Il pleut. Le ciel pleure, et moi avec lui. Je regarde les perles qui tombent, et c'est beau. Régulières, sobres, les larmes coulent sur ma peau comme une caresse. Mon cœur saigne et de ses fissures s'écoule mon amour, pour toi. Les horloges sonnent l'heure, entends-tu leur cri ? Elles pleurent.

    Les murs sont des parois où l'eau s'écoule, lancinante et paisible mélodie. Regarde-moi, assise dans l'ombre à la lueur de nos mensonges. Toi, mon vendeur de larmes, mon amour, ma blessure. Regarde-moi, enfant perdue qui se meurt, qui t'adore. Laissons s'accomplir notre crépuscule dans l'infini de ce qui nous sépare.

    Je suis partie suivre l'aurore, et j'ai fait demi-tour en courant. Neuf cordes me lient à toi comme autant de liens immuables. Elles dansent, elles chantent, elles crient ton nom : Amour. Leurs masques défilent, larmes et sourires. Et toujours, elles chantent ton nom, Amour. Les chemins de verre se brisent sous mes pas, et je suis seule.

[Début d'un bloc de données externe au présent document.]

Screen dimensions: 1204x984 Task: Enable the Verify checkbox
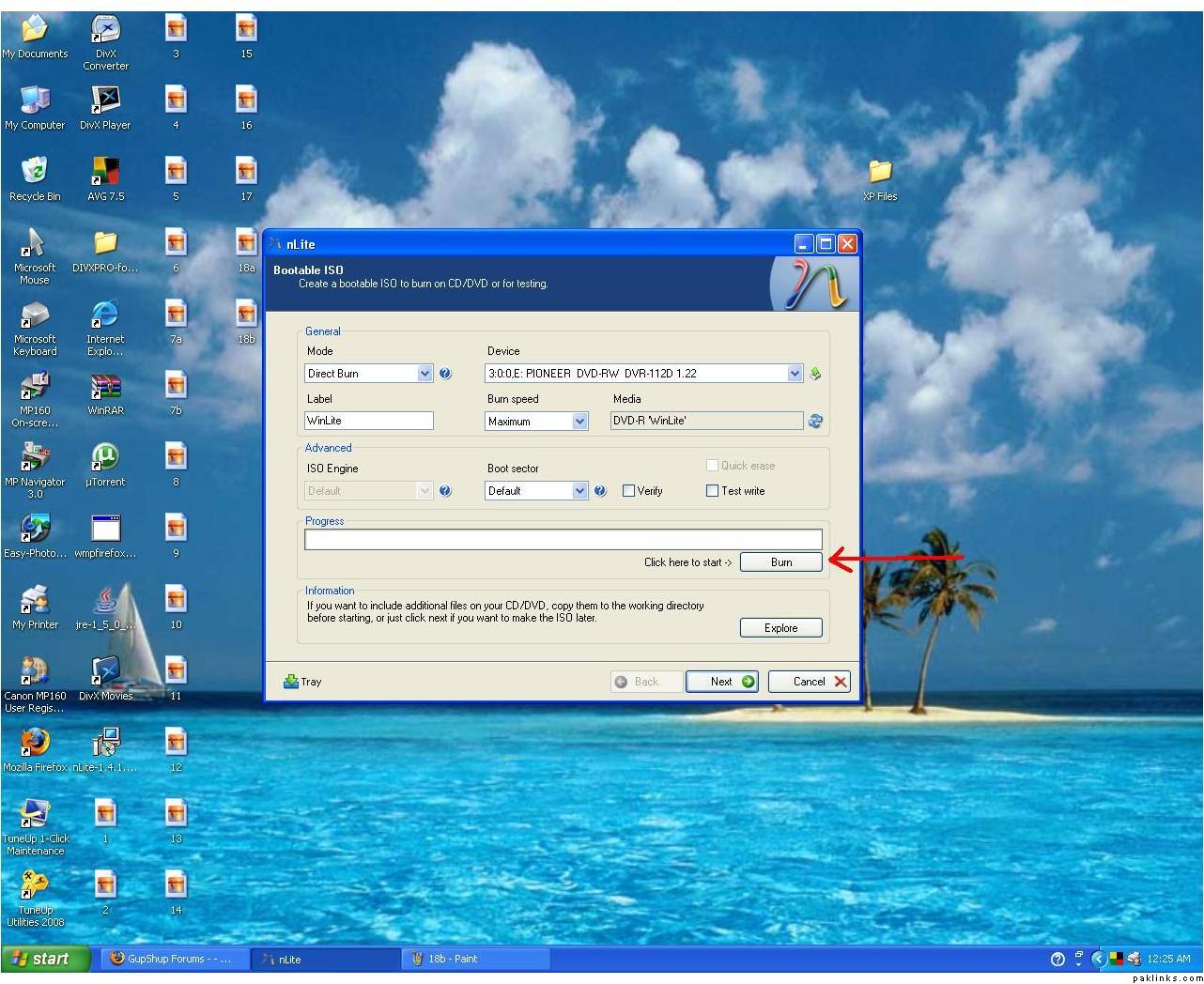629,491
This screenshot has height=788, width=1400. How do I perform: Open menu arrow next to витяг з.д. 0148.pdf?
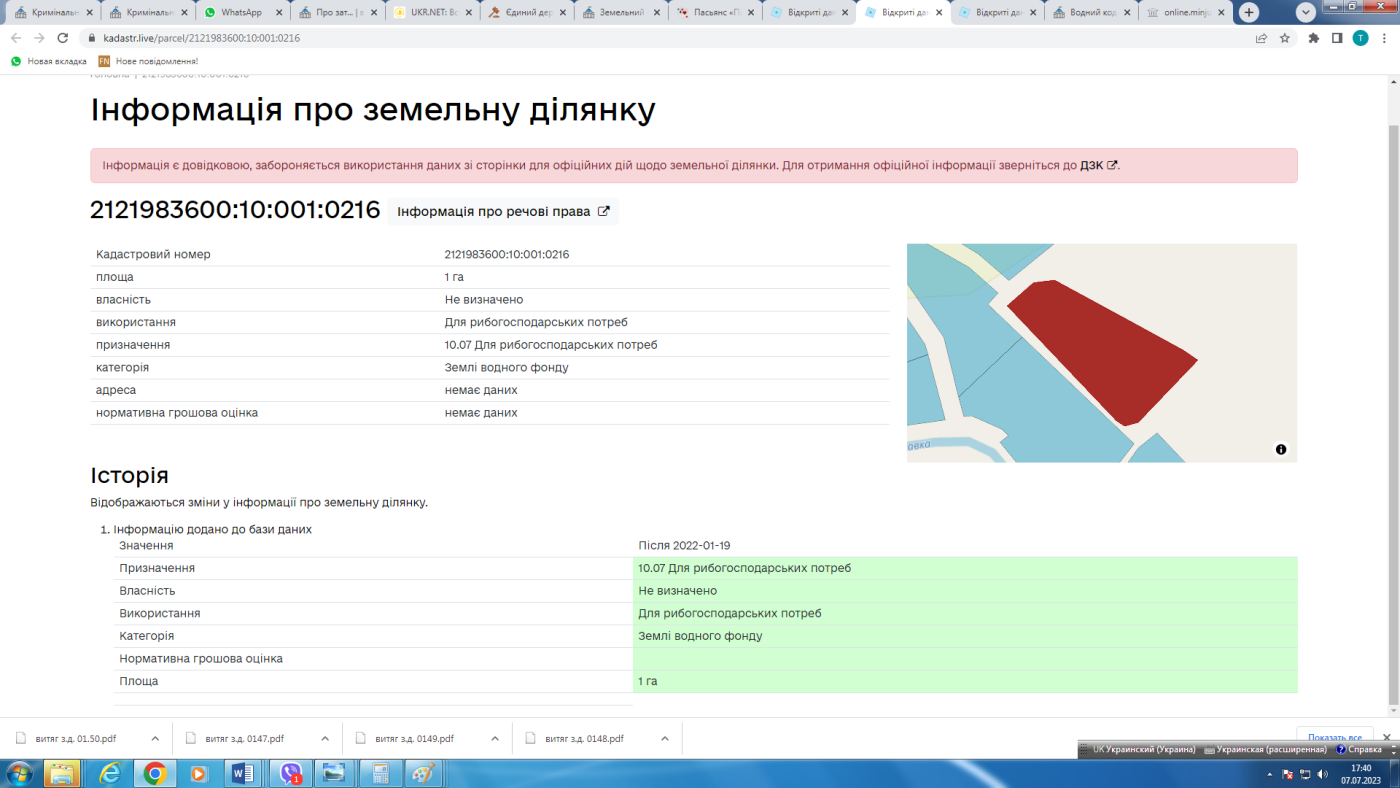pos(665,738)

    Je foule la terre friable du précipice du désespoir, je suis là, lasse, tout au bord, et j'entends leur cri. Derrière moi, des rubans d'or et d'argent tissent les constellations de ma mémoire. Les étoiles brillent dans le ciel de mes larmes, bouées salvatrices avec ton nom écrit dessus. Je cherche des yeux le phare de la mer de mes sanglots, où es-tu mon phare ?

    Les neufs lumières tracent un chemin vers les colonnes de l'esprit, il pleut des corps, il pleut des morts. Déluge rouge, pluie sanglante, l'odeur âcre est insoutenable, je vois rouge, mon amour ! Je vois rouge, et les saintes m'entourent, m'enchaînent, m'enlacent de leurs bras de brume. J'entends leurs voix, elles sonnent comme l'espoir, elles ont un goût d'éternité.

    Le niveau monte et je me noie sous les vagues de sang et de sanglots, l'écume me toise d'un air réprobateur et, en colère, châtie mon audace de ses fouets violents. Il y a dans l'air comme un chant d'amour, il me berce et je voudrais pouvoir mourir ici, bercée par les flots des jours passés... Mais déjà je m'échoue sur le sable doré de demain, où m'attends un destin que je ne connais pas.

    Elles tressent la vie de leurs longues mains, prêtresses des arts, beautés incomparables, je les envie. Jalouse de leur indifférence, de leur liberté. Comme elles sont belles, ces saintes. Et elles ne cessent de chanter, je suis comme envoûtée par leur danse. Et la brume me dévoile un chemin, où, je le sais, je dois marcher seule. Mais je ne suis jamais seule.

    Car, jusqu'à ce que l'éphémère devienne éternité, partout où je vais, tu viens avec moi.